In [1]:
from src.pair_trade import PairTradeAnalysis
from src.pair_trading_dash_board import PairTradingDashBoard
from src.backtesting import BackTesting
from src.utils.plot_utils import plot_regression_results
from src.stock_regression_dash_board import StockRegressionDashBoard
from src.most_explain_dash_board import  MostExplainDashBoard

#### **Note:** Due to GitHub's 25MB file size limit, I couldn't upload the full data. Instead, a text file in the "Data" folder provides a Dropbox link to access the full data. To run the code, please download the data from Dropbox link, and make sure the downloaded data in the "Data" foler.

# Project 1: Pair Trading

## Part 1: How to Select Pairs? Steps Below

1. **Correlation Check**: Filter pairs within the same sector using a correlation threshold of 0.9.

2. **Cointegration Test**: Select pairs with strong relationships by conducting cointegration tests (significance level = 0.05).

3. **Static Hedge Ratio and Spread Estimation**: 
   - Apply OLS to estimate the hedge ratio statically, and then calculate the spread between the two cointegrated pairs.
   - To confirm mean reversion to zero:
     - Use ADF p-value < 0.05 to confirm stationarity.
     - Use KPSS p-value > 0.05 with regression='c' to confirm stationarity around a constant mean (no trend).

4. **Dynamic Hedge Ratio and Spread Estimation**:
   - Apply the Kalman filter to estimate the hedge ratio dynamically over time, and then calculate dynamically spread between the two cointegrated pairs.
   - To confirm mean reversion to zero:
     - Use ADF p-value < 0.05 to confirm stationarity.
     - Use KPSS p-value > 0.05 with regression='c' to confirm stationarity around a constant mean (no trend).
   - Add a **burn-in** period (65 days, i.e., 3 months trading days): By allowing this "burn-in" period, we give the Kalman filter time to converge on stable alpha and beta values, producing a more accurate and comparable spread estimate.

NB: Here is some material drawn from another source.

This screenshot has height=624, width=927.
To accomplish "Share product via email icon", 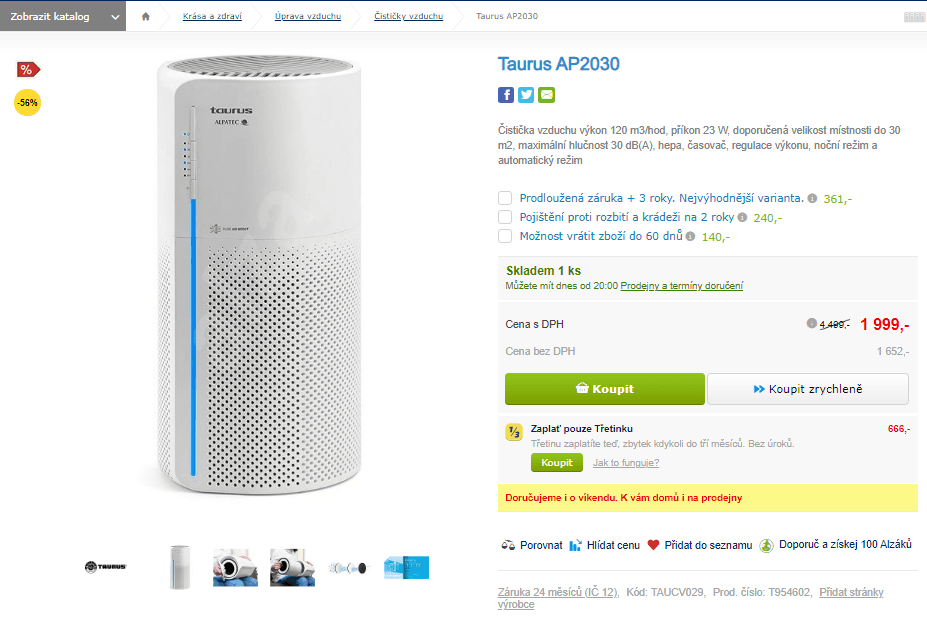I will point(546,95).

5. **Note**: Once we find a pair, we use the ticker with **higher volatility** as the dependent variable **(Y)**, as it tends to have larger fluctuations that may be mean-reverting around the expected value derived from the less volatile asset (X).


In [2]:
# http://127.0.0.1:3033/
def Project_1_DashBoard():
    # Project1 step 1/2: Pair Trading Strategy
    PairTradingDashBoard(PairTradeAnalysis()).run_app() 


In [3]:
'''
    See saved webpage PDF in Project_1_HighCorrelation.pdf
'''

# Note: this step may take 2-3 mins to run, drag to the bottom in the below output box to see the progression bar. 
Project_1_DashBoard() 

Analysis started


Pairs Trading Workflow: 100%|█████████████████| 100/100 [05:19<00:00,  3.20s/it]

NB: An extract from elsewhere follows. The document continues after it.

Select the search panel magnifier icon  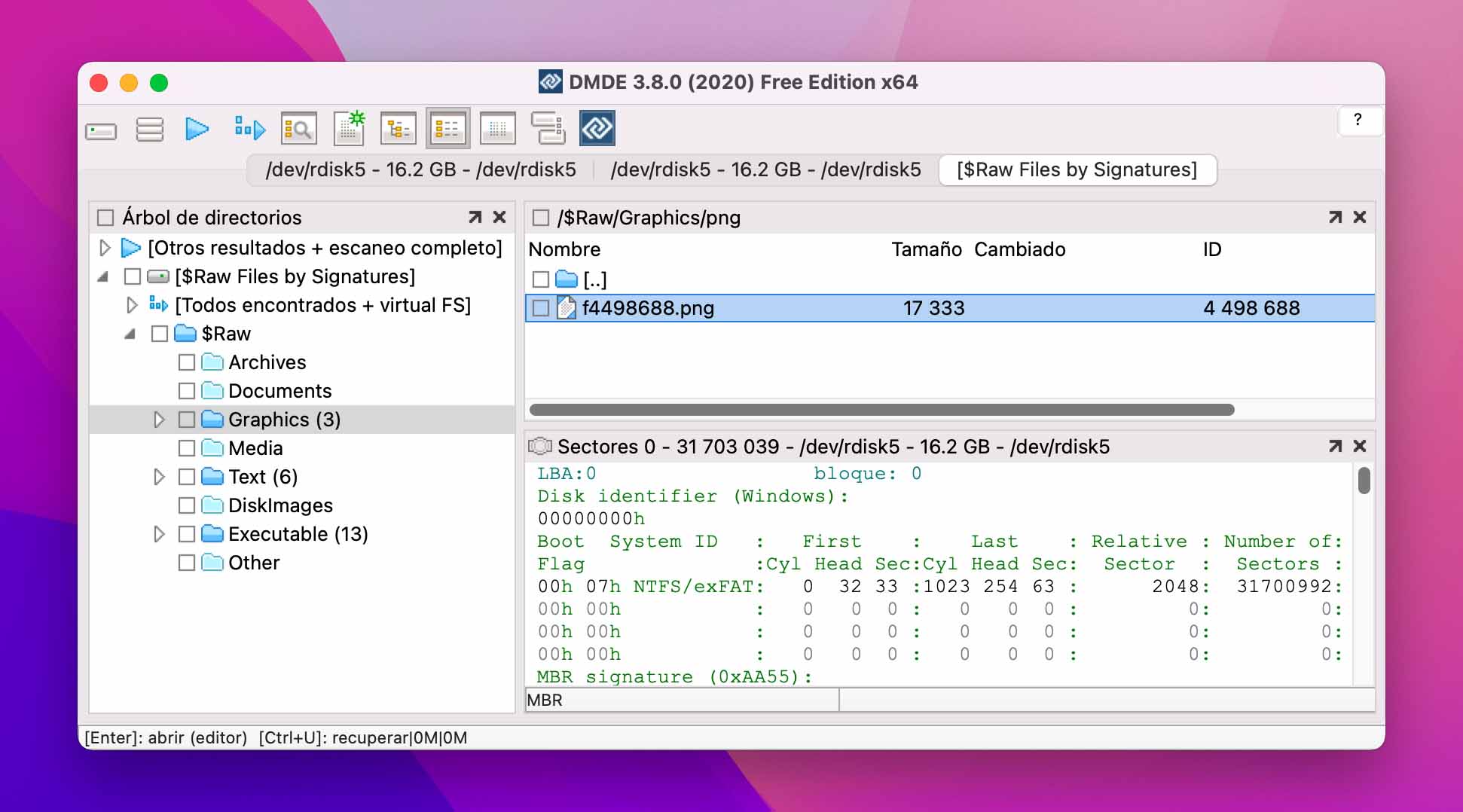pyautogui.click(x=298, y=128)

Analysis completed successfully


## Part 2: Backtesting Selected Pairs

**Key Idea**  
- **Entry Condition (entry threshold)**:  
  - Enter a **long** position when the spread deviates **below** a certain number of standard deviations from its mean (e.g., μ− entry_thres * σ).  
  - Enter a **short** position when the spread deviates **above** a certain number of standard deviations from its mean (e.g., μ + entry_thres * σ).  

- **Exit Condition (exit threshold)**:  
  - **Exit** the position when the spread **reverts** to the mean or crosses zero (μ +/- exit_thres * σ).

---

#### Steps:

1. **Identify a Pair from Part I and Visualize:**  
   - (1) Plot price  
   - (2) Plot OLS spread  
   - (3) Plot Kalman spread  

2. **Generate Trading Signals/Positions:**  
   - For fixed inputs `entry_thres` and `exit_thres`, generate trading signals / trading positions (long/short/no).  
   - Consider:
     - Trading duration (default: `duration_cap=30` days)  
     - Minimum holding days (default: `min_hold_days=3` days)  
     - Rolling window for mean and standard deviation calculation (default: 130 days)  

3. **Backtesting Returns Using the Signals:**  
   - Backtest signals DataFrame to get strategy returns.
     - (1) Calculate daily returns for each ticker (prices percent change)  
     - (2) Calculate daily strategy returns based on trading signals/positions  
     - (3) Consider transaction cost (default: `transaction_cost = 0.0001` per trade)  

4. **Calculate Comprehensive Performance Metrics:**  
   - Define **eight** performance metrics to assess strategy effectiveness:
     - Annual Return (assuming 252 trading days)  
     - Annual Volatility  
     - Annualized Sharpe Ratio  
     - Annualized Sortino Ratio  
     - Gain-to-Pain Ratio  
     - Maximum Drawdown  
     - Drawdown-to-Volatility Ratio  
     - Profit-to-Drawdown Ratio (Calmar Ratio)  

5. **Bayesian Optimization for Optimized `entry_thres` and `exit_thres`:**  
   - **Define and Optimize Objective Function**  
     - Develop an objective function tailored to each metric, e.g., maximize Sharpe Ratio, minimize Max Drawdown, etc.  
   - **Bayesian Optimization**  
     - Find optimal `entry_thres` and `exit_thres` that maximize/minimize the metric.  
   - **Apply Optimized Thresholds**  
     - Apply these thresholds to evaluate strategy performance using the eight metrics.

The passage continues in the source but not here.